Work item –
Set out the listing word for word. End with the line that contains "Task: Click the BARBIE".

Listed records –
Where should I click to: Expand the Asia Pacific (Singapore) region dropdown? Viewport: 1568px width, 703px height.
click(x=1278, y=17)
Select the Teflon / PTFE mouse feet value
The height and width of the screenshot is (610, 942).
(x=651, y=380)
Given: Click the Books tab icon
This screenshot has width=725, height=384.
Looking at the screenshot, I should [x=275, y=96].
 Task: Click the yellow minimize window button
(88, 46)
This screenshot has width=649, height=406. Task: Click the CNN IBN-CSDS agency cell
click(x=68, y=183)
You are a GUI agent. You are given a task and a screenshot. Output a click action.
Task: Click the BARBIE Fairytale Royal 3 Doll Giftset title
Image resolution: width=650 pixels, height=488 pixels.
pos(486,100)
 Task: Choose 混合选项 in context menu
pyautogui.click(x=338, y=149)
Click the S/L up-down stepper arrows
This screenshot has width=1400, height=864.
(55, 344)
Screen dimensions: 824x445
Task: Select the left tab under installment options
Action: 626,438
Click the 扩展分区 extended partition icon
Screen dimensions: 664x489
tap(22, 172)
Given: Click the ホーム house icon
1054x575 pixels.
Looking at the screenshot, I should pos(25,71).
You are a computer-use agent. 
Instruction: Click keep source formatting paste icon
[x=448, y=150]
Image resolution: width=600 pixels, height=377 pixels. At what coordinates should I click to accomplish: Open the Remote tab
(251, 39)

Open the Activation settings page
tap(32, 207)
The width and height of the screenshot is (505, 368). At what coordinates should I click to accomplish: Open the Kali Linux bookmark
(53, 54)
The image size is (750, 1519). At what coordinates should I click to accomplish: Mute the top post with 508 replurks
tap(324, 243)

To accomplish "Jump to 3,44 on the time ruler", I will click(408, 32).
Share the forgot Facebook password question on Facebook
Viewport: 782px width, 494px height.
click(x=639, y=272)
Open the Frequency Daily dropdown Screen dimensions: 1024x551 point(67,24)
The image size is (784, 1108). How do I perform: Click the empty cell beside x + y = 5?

Answer box –
Where should I click to: Expand the Asia Pacific (Singapore) region dropdown? Viewport: 1568px width, 703px height.
click(x=1278, y=17)
Select the Teflon / PTFE mouse feet value
The height and width of the screenshot is (610, 942).
(x=651, y=380)
Given: Click the Books tab icon
This screenshot has width=725, height=384.
Looking at the screenshot, I should [x=275, y=96].
 Task: Click the yellow minimize window button
(88, 46)
This screenshot has width=649, height=406. Task: Click the CNN IBN-CSDS agency cell
click(x=68, y=183)
You are a GUI agent. You are given a task and a screenshot. Output a click action.
Task: Click the BARBIE Fairytale Royal 3 Doll Giftset title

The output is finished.